> **ФРАГМЕНТ ДЛЯ ЧТЕНИЯ**:
■ ■ ■

Политическое пространство
общины структурировано в рамках оппозиции
“дом — агора”. Дом выступает пристанищем
отдельного человека, однако нельзя сказать,
что это своеобразное вместилище
индивидуального. Скорее, дом оказывается
средоточием личного. Слово “агора” имеет
несколько значений: место народных
собраний, место судебных разбирательств,
наконец, место рынка — торговая площадь. В
любом случае, агора предстает средоточием
общественного, именно вокруг нее
организуется общинная социальная жизнь. От
того, какую роль играют дом и агора в
устройстве общины, зависит не только
характер, но и степень со-в-местности
существования, степень важности того, что
древние греки называют “синойкизмом”,
бытием-вместе. Чем заметней статус дома, тем
меньше степень со-в-местности, тем
локальней и проще ее формы. И наоборот, чем
значительней статус агоры, тем больше
степень со-в-местности и тем сложней и
всеохватней формы, которые она принимает.
Противопоставление агоры и дома отсылает к
другим противопоставлениям: “мужское —
женское”, “знание — умение”, “теория —
практика”, “разум — чувства”, “душа — тело”,
“совершенное — несовершенное” и, наконец,
“господствующее — подавляемое”. Более того,
благодаря оппозиции “дом — агора” все эти
противопоставления фиксируются в
географическом пространстве античного
города, выступая в качестве
основополагающих мироустроительных
принципов и начиная выглядеть как
негласные предписания самого миропорядка.
б) Архитектоника политического
пространства империи
|
Политическое
пространство империи — это пространство
естественного права, то есть пространство в
котором устанавливается общность норм,
определяющих грань между естественным и
неестественным, и, вместе с тем, призванных
доказать естественность всего, во что
складываются черты некоего социального
устройства. Говоря по-другому, это
пространство универсализации конкретной
разновидности совместного существования,
того бытия-вместе, которое, если и выступает
поводом для междоусобицы, то только
постольку, поскольку оно стремится
образцовый предъявить уровень (целостной)

■ ■ ■

> **ИСХОДНЫЕ ДАННЫЕ**:

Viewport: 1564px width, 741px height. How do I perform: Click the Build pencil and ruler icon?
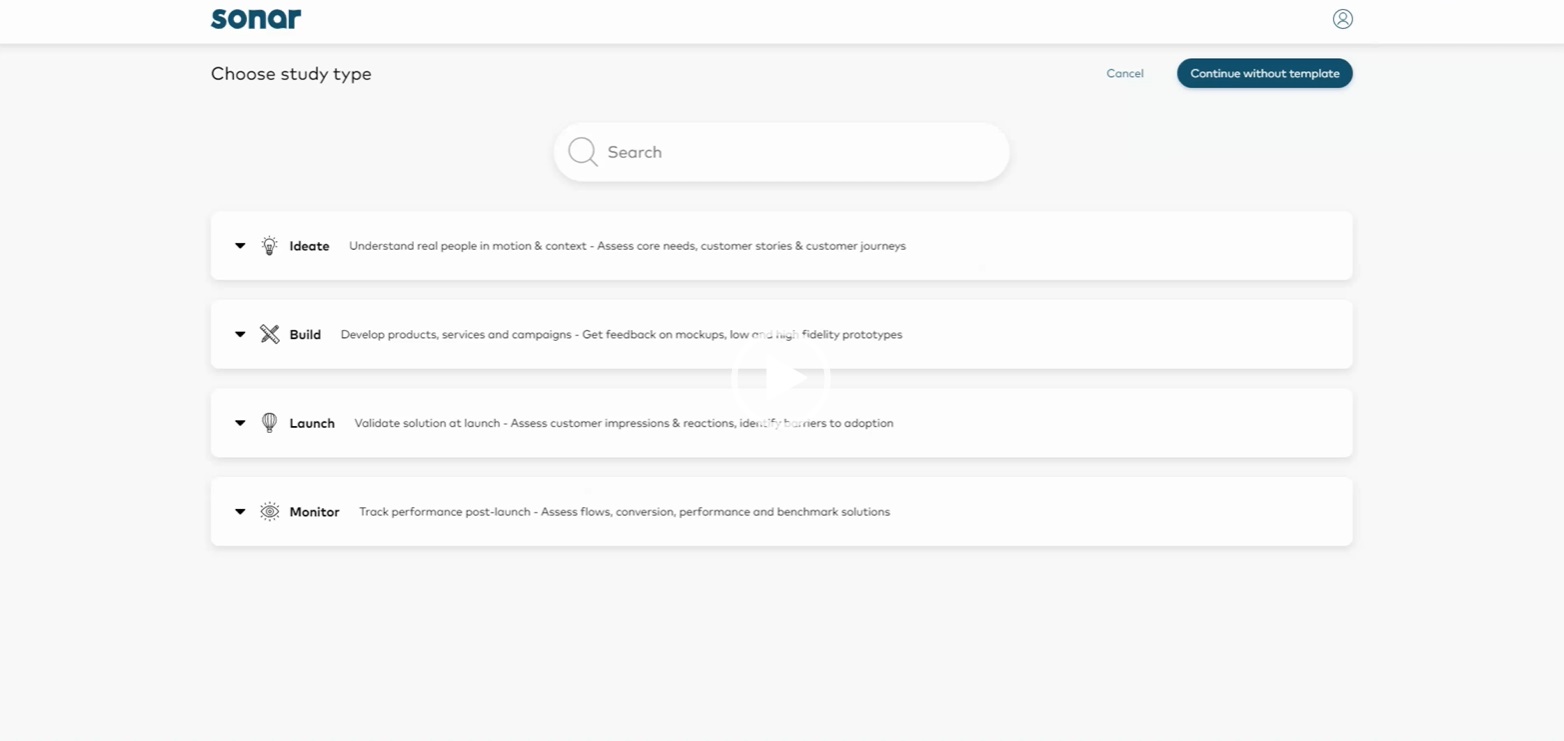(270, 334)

■ ■ ■

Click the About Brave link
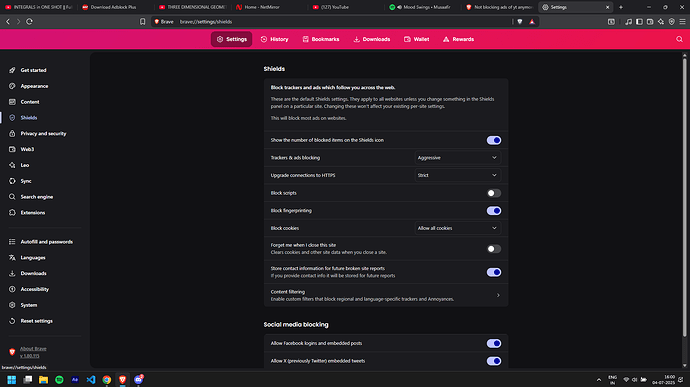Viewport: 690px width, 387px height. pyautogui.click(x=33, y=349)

■ ■ ■

> **ЗАДАНИЕ**: Продублируйте дословно часть текста о политическом пространстве от слов «Противопоставление агоры и» до слов «предписания самого миропорядка.» включительно.

> **ПОЛНЫЙ ОТВЕТ**:
Противопоставление агоры и дома отсылает к
другим противопоставлениям: “мужское —
женское”, “знание — умение”, “теория —
практика”, “разум — чувства”, “душа — тело”,
“совершенное — несовершенное” и, наконец,
“господствующее — подавляемое”. Более того,
благодаря оппозиции “дом — агора” все эти
противопоставления фиксируются в
географическом пространстве античного
города, выступая в качестве
основополагающих мироустроительных
принципов и начиная выглядеть как
негласные предписания самого миропорядка.